*** Opening DATA FOR THIS TASK ***

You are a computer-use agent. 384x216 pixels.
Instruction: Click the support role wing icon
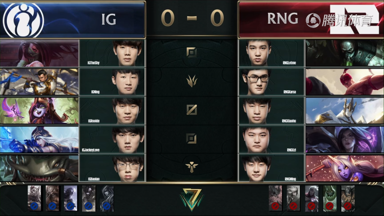coord(191,167)
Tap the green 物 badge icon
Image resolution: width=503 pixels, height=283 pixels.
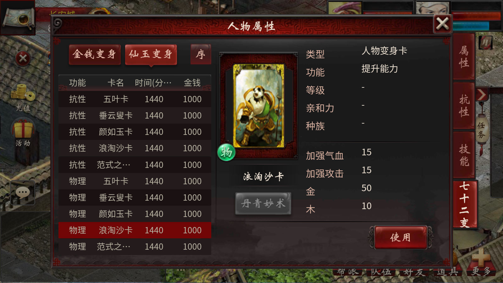coord(226,153)
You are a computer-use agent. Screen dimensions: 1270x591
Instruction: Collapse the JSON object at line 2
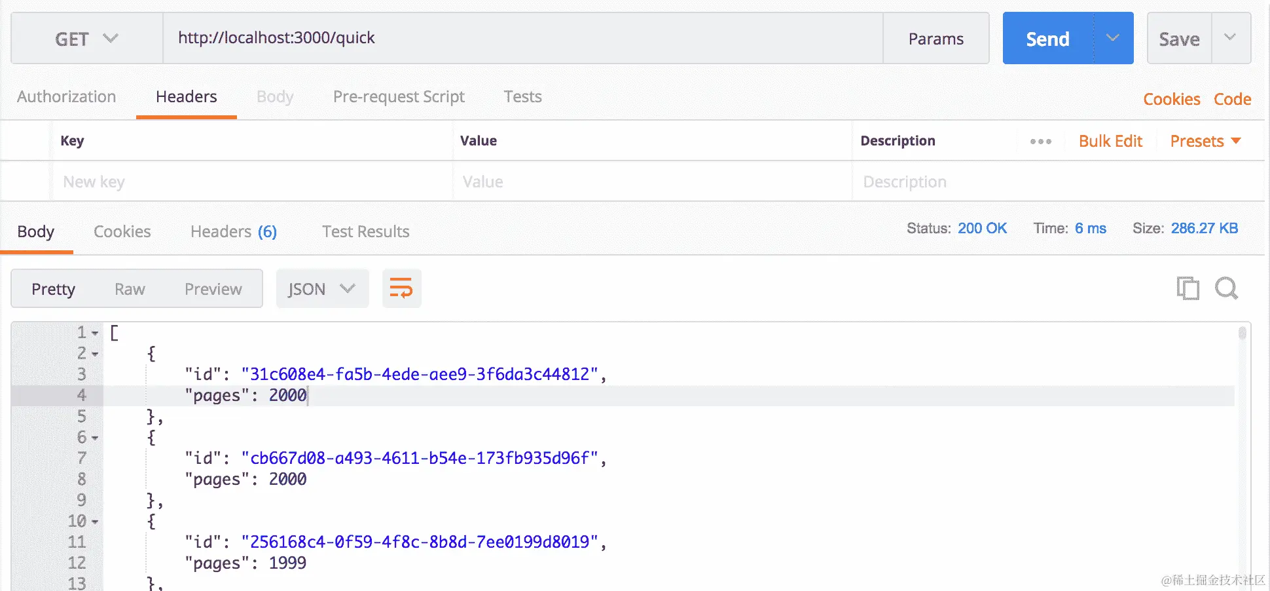(95, 354)
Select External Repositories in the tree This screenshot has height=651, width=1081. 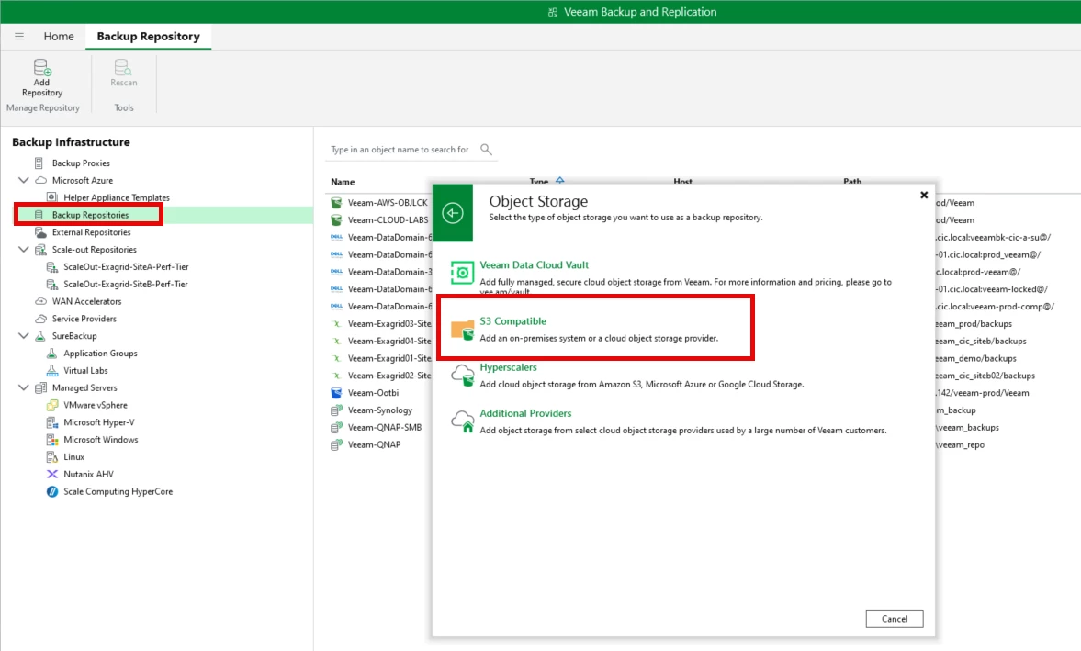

*** Closing DATA FOR THIS TASK ***

Repeat the whole of the material above exactly, but keep the pictures out.

You are a computer-use agent. 384x216 pixels.
Instruction: Click the support role wing icon
coord(191,167)
Tap the green 物 badge icon
Image resolution: width=503 pixels, height=283 pixels.
coord(226,153)
You are a computer-use agent. Screen dimensions: 1270x591
Instruction: Collapse the JSON object at line 2
(95, 354)
Select External Repositories in the tree This screenshot has height=651, width=1081. 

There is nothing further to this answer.